The hero of the film is Libby Day (Theron) who has lived all her mature life from the donations and book rights around the horrible crime in which her mother and two sisters were murdered 25 years ago. Her testimony has put in jail for life her brother, Ben (Corey Stoll), a teen at that time, and a vague adept of a Satanic cult in the mid-West of the 80s. The story in the film is triggered by the fact that a ‘true crime’ club members believe that Ben is innocent and with three weeks left before the file is destroyed try to save him. Out of money Libbyengages reluctantly in a search for truth which will put to try her memory and all her life.

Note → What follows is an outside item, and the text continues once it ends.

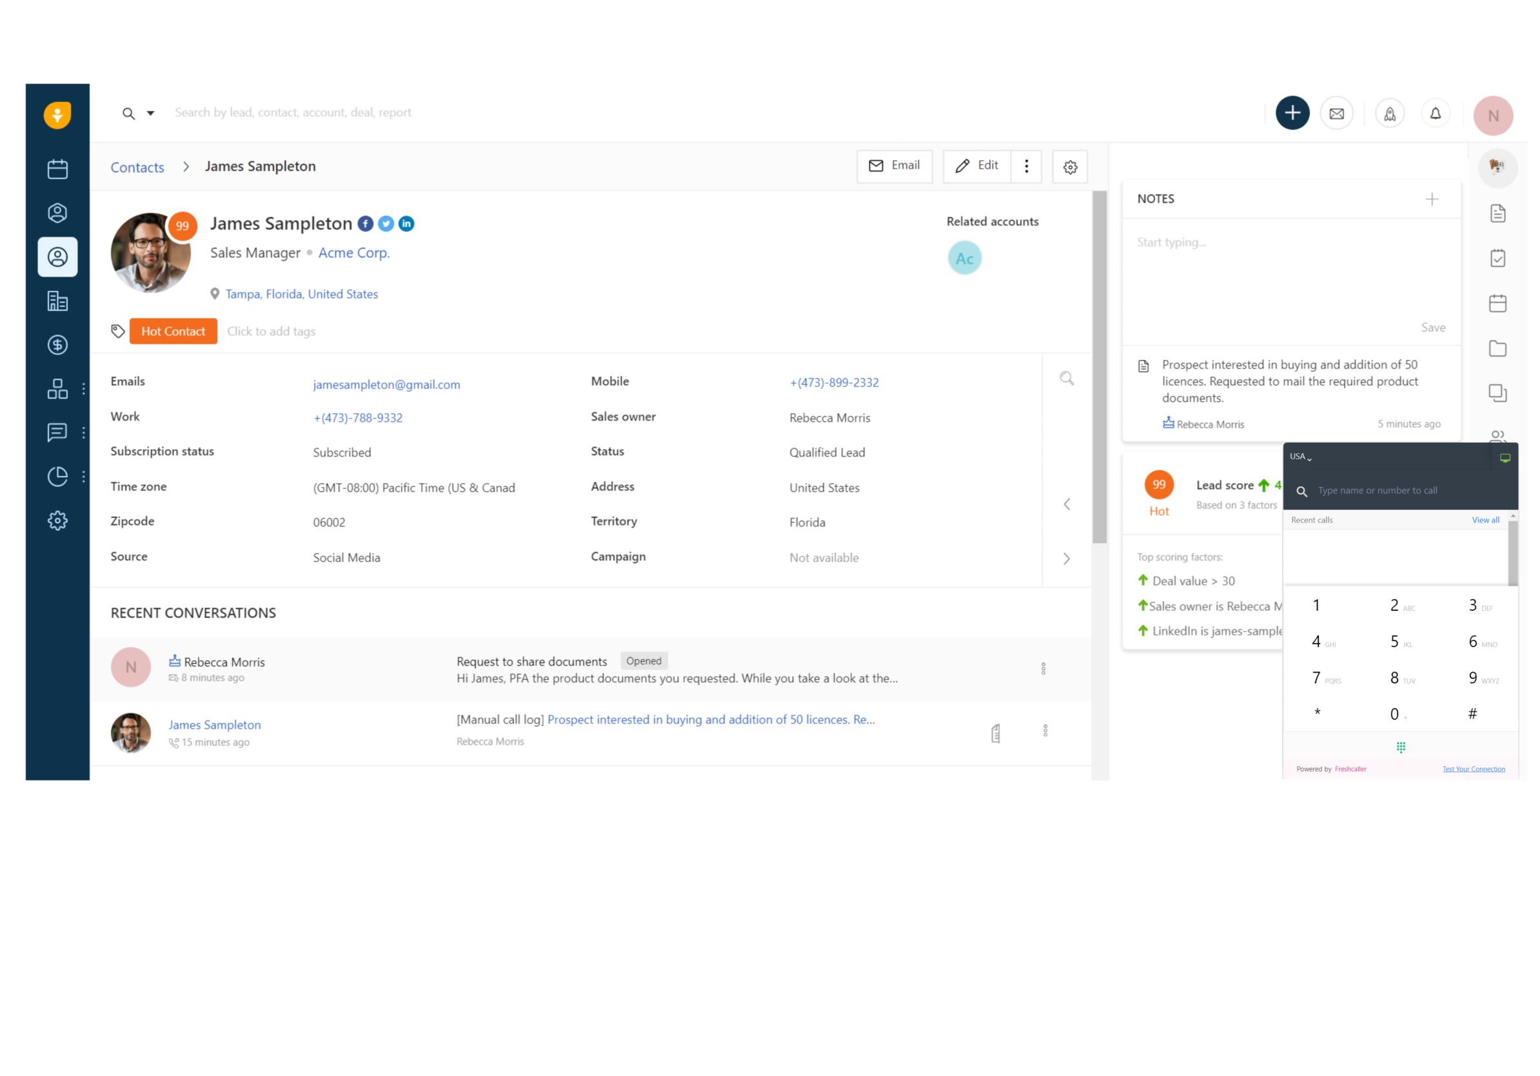The width and height of the screenshot is (1540, 1076).
Task: Collapse the contact details panel via left chevron
Action: click(1066, 504)
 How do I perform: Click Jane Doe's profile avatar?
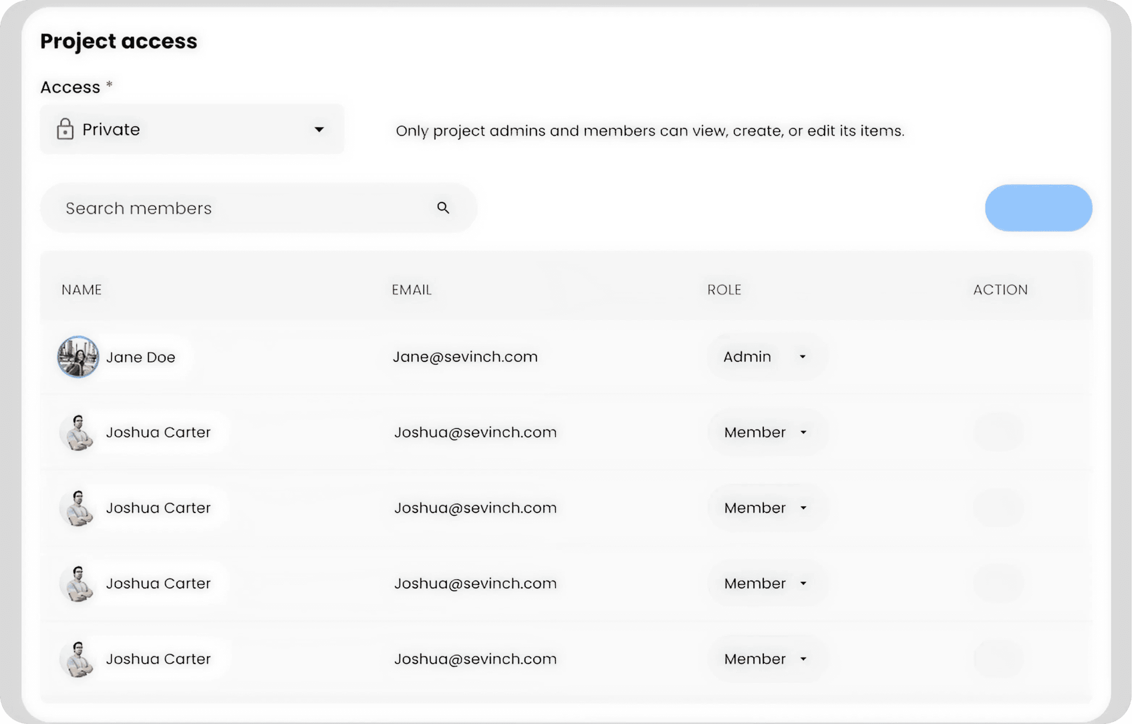(x=78, y=357)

Director Gilles Pacquet-Brenner directs the story as an alternation of the investigation on-going in the present and flashbacks that retrace the events from the perspective of Libby but also of other characters in the story. He is quite good in story telling but I had the feeling that if he dared more he could have achieved much better results. There is a tension between the brother and sister that never crosses the screen. If Ben is innocent, Libby had destroyed his life, and the interaction would be different than the quiet brotherly relation we watch. Charlize Theron gives another of her fine quality performances but is simply too sexy for the role. Some of her partners seem mis-cast – Stoll as Ben for example is much too ‘academic’ for a troubled teenager who entered jail at 16 and spent the rest of his life behind bars. The director probably intended to put the emphasize on the social commentaries about the low-class rural environment, about the Satanic cults of the 80s and the fascination of America for true crime and missed or did not know how to create the psychological dimensions of his characters. The film ends by looking too much of a ‘true crime’ instead of a ‘psychological thriller’.